1. What is a Machine Learning Engineer at Tiger Analytics?
At Tiger Analytics, a Machine Learning Engineer plays a pivotal role in bridging the gap between advanced data science and robust enterprise-grade software engineering. As a premier AI and analytics consulting firm, the company delivers high-impact solutions to global clients across industries like retail, finance, healthcare, and logistics. In this role, you are not simply training models in isolated environments; you are architecting, deploying, and scaling production-ready machine learning systems that directly drive business decisions.
The impact of a Machine Learning Engineer at Tiger Analytics is immediate and highly visible. You will design end-to-end machine learning pipelines, build scalable APIs, and implement rigorous monitoring systems to prevent model drift. Because the company operates on a consulting model, you will frequently collaborate with cross-functional teams of data scientists, data engineers, and business consultants to translate complex client requirements into scalable technical architectures.

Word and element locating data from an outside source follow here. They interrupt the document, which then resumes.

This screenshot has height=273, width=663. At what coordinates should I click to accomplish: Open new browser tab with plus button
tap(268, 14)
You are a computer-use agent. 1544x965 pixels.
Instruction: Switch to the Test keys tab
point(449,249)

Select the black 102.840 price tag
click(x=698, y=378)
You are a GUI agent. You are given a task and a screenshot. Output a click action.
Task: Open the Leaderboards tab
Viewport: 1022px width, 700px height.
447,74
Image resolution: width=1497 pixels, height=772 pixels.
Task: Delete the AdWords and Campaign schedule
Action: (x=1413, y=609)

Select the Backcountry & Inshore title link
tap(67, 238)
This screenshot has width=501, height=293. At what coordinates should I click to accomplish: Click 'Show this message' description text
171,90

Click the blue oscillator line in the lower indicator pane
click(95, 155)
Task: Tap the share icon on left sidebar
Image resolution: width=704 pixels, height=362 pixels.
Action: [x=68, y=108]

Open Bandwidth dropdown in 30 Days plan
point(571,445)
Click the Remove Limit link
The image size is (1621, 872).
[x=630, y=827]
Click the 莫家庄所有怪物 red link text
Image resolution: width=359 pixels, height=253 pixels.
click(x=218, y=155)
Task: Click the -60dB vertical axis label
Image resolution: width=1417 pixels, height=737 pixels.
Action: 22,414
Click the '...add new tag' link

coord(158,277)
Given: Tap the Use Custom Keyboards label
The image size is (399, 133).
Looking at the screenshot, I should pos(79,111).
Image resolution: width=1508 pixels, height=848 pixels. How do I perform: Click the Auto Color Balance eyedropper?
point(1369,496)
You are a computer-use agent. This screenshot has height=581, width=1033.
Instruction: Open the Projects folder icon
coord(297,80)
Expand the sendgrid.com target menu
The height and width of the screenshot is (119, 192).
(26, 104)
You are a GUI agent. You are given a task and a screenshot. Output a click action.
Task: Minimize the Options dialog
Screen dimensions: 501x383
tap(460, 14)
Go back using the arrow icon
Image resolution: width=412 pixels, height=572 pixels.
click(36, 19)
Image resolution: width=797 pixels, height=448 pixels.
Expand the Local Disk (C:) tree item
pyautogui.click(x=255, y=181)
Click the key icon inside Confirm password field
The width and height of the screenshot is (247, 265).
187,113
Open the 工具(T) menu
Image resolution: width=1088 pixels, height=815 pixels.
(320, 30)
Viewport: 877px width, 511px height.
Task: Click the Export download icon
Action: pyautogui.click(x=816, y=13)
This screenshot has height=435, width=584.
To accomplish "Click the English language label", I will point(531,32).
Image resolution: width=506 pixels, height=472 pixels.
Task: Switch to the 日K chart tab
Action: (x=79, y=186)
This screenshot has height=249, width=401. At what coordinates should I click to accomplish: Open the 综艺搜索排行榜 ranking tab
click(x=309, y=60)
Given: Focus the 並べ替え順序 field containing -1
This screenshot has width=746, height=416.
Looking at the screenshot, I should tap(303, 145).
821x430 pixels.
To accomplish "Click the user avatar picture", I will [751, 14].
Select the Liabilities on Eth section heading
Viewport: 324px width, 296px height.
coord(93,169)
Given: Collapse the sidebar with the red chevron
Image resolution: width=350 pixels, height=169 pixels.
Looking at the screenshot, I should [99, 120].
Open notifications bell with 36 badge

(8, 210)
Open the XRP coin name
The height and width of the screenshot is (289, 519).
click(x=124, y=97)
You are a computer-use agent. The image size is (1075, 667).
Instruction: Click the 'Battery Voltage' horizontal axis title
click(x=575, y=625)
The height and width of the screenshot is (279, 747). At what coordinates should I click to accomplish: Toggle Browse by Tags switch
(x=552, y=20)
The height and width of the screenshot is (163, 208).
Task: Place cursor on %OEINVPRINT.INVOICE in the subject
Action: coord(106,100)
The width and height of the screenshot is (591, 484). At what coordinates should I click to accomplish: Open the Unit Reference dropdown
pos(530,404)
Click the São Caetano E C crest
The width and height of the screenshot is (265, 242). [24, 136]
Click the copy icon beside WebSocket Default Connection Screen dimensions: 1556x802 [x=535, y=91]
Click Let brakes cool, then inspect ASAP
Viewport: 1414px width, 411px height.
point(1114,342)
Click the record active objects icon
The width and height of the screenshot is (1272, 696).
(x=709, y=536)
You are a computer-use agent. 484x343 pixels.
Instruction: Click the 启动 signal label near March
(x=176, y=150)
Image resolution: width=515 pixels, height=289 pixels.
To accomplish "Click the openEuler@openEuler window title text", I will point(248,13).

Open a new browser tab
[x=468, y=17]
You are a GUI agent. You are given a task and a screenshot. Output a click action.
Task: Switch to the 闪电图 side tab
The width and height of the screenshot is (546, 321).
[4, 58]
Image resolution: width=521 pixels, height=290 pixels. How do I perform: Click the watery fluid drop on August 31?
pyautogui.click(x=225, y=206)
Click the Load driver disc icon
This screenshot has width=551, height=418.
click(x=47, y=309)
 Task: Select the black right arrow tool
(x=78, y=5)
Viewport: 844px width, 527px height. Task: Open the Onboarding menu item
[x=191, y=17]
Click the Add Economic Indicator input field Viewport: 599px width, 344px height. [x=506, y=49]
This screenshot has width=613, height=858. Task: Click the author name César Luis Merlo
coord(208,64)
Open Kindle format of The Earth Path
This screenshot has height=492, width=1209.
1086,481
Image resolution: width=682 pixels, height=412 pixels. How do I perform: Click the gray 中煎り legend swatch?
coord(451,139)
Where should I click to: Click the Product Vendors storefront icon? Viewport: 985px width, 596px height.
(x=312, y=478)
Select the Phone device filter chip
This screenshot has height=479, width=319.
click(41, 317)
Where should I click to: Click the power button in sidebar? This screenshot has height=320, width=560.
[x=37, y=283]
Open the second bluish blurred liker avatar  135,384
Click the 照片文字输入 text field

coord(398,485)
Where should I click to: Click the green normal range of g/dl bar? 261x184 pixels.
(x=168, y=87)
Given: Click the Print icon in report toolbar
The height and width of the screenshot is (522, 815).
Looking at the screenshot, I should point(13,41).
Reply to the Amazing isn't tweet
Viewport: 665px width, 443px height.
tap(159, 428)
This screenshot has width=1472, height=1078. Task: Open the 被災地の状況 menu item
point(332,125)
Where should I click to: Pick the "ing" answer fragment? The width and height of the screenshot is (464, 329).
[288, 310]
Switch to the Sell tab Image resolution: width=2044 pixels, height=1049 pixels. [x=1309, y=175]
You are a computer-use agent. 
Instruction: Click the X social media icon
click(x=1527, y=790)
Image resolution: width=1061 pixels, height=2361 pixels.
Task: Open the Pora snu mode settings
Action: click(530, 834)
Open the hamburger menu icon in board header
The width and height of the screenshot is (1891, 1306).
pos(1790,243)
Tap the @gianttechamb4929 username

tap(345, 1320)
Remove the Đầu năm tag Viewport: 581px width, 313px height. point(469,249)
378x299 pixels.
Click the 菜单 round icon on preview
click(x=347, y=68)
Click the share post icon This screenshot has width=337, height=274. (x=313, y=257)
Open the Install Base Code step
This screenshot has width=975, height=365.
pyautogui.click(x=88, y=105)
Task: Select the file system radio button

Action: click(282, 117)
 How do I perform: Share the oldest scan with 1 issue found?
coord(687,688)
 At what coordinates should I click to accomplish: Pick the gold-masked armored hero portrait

Whether you are optimizing real-time recommendation engines, deploying large language models (LLMs) with retrieval-augmented generation (RAG), or setting up robust MLOps infrastructure on cloud platforms, this role demands a unique blend of mathematical intuition and software engineering discipline. It is a challenging yet highly rewarding position where your technical contributions directly influence the strategic AI initiatives of Fortune 500 companies.